Finding a suitable venue able to safely and comfortably accommodate the growing number of attendees, including wheelchair users, and ensuring fit for purpose facilities, was becoming more difficult.

We addressed the issue by moving CV meetings to our Community Hub in the middle of a busy estate. The hub is all on one level, is wheelchair friendly and has a community café where attendees can meet to socialise before or after meetings.

It’s important that CV facilitates real empowerment. The group has its own officers to chair meetings and discuss and manage their own devolved budget. Other powers in place include hiring trainers, paying travel and expenses for attendees, and purchasing assistive technology for attendees to engage effectively.

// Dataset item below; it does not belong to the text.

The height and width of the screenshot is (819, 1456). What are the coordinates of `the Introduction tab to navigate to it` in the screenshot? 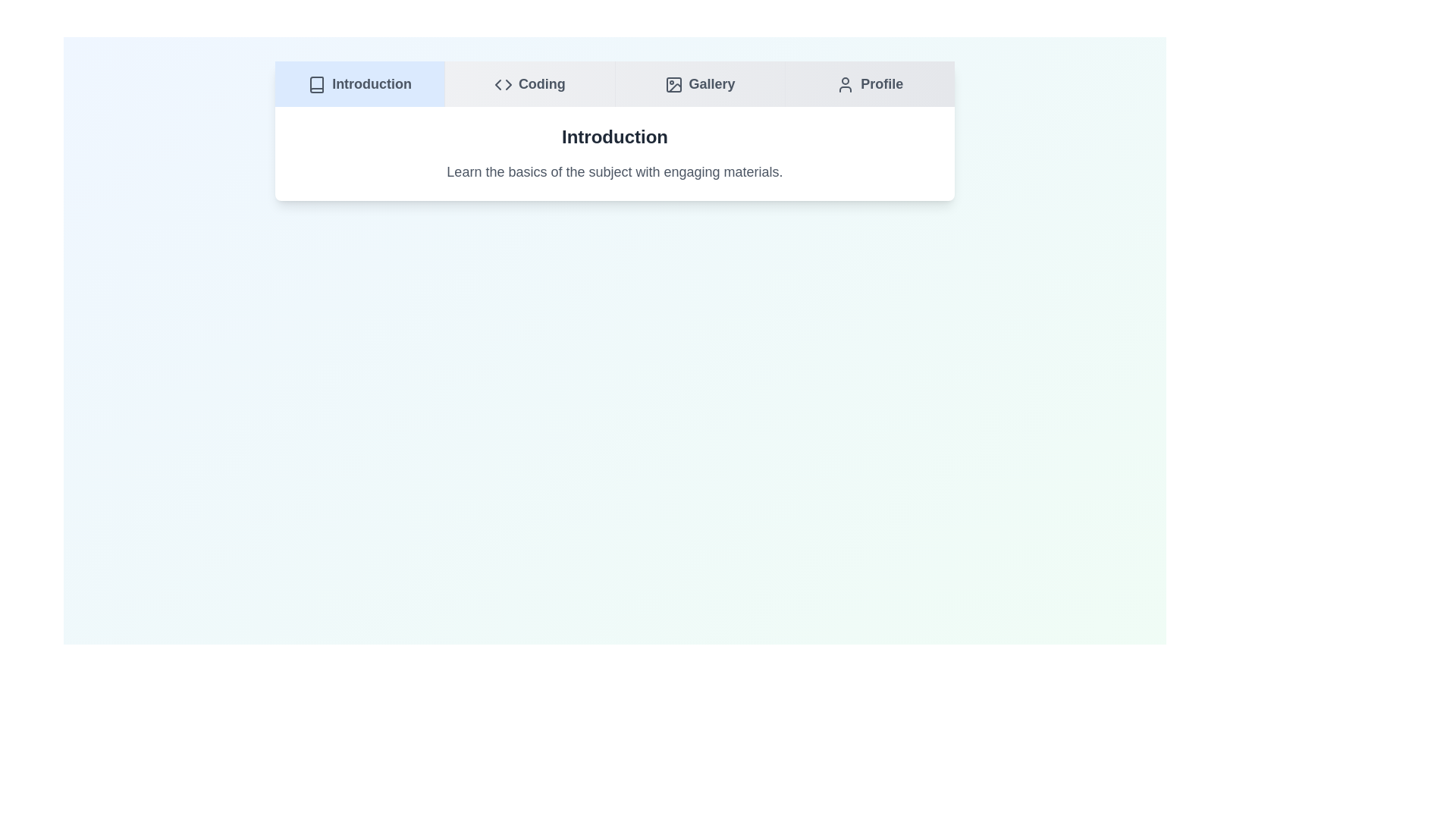 It's located at (359, 84).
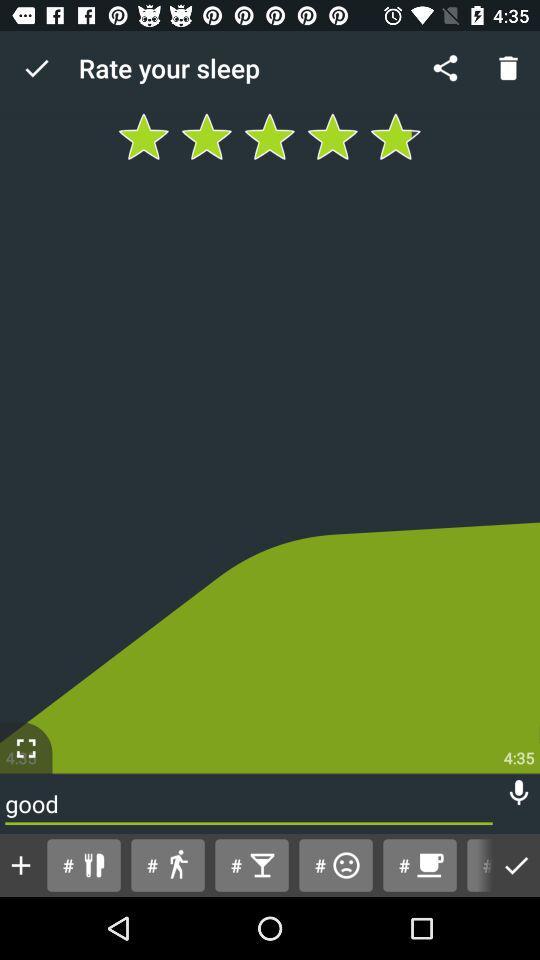  I want to click on button to the left of # button, so click(335, 864).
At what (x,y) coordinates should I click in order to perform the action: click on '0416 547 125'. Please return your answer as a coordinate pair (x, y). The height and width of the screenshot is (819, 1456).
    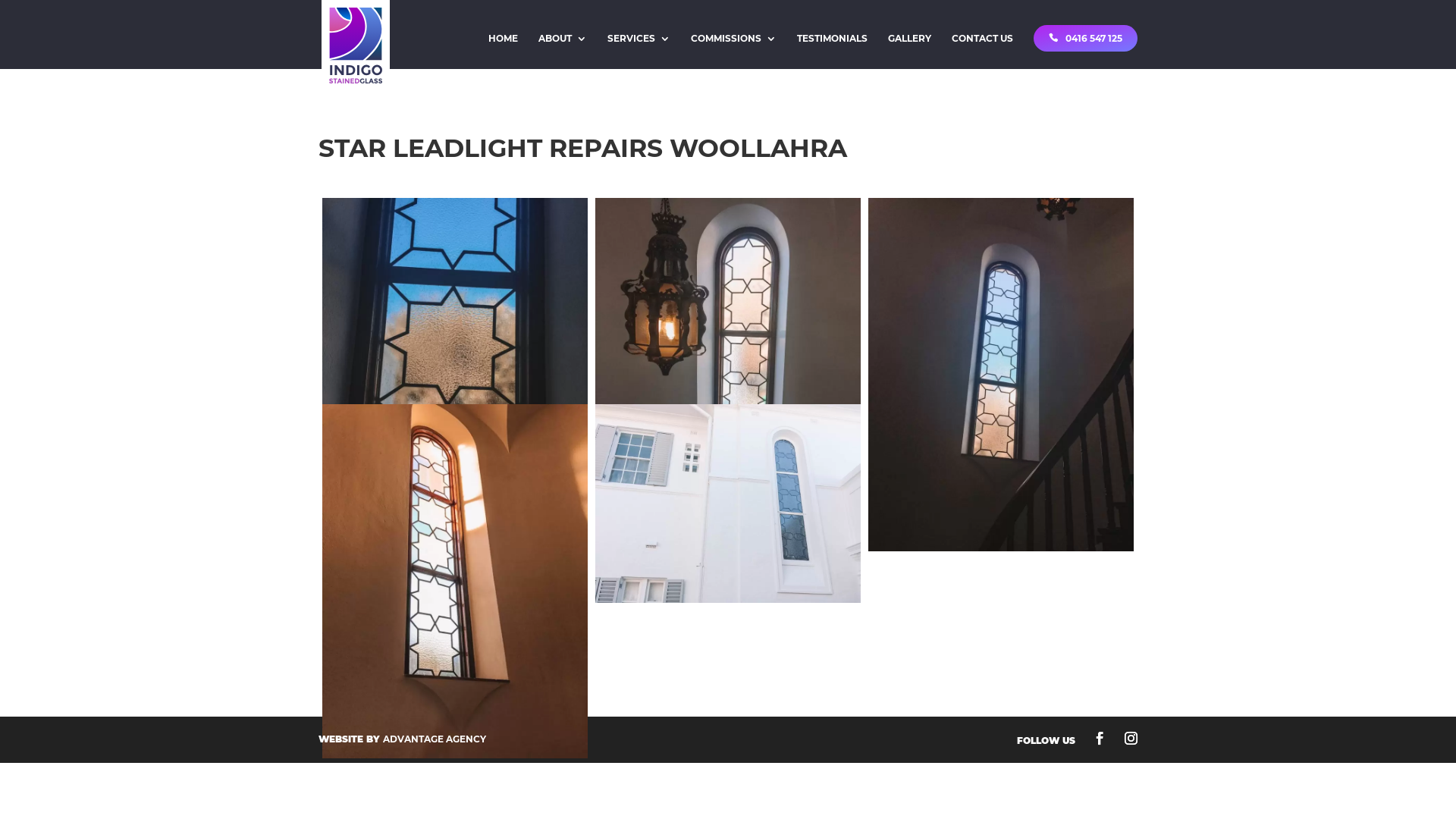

The officers meet monthly with the Customer Engagement Manager to agree the forward agenda and also to reflect on the previous meeting.

Ensuring a representative voice 

After researching our tenant diversity profiles in 2021, we identified that around 4% of our tenants were under the age of 30. However, our current CV membership didn’t reflect this. The team set to work: 

  • Using customer feedback from newly-introduced text messaging surveys to make changes. 
  • Hosting more community action days in neighbourhoods with low representation, incorporating door-knocks, improvement work, games and activities.  
  • Setting up a Digital Tenants group to test and provide ideas on our online services, including our tenant portal, My Home. This began with five members, and now stands at 19. Main achievements include influencing improvements to our repairs service and making rent statements easier to access. 

Following this work, the percentage of engaged younger tenants is now on average 9%. 

Informing, consulting and engaging with tenants 

Community Voice receive monthly performance information, including anti-social behaviour, health and safety and compliance. This enables them to question, challenge and influence improvements. 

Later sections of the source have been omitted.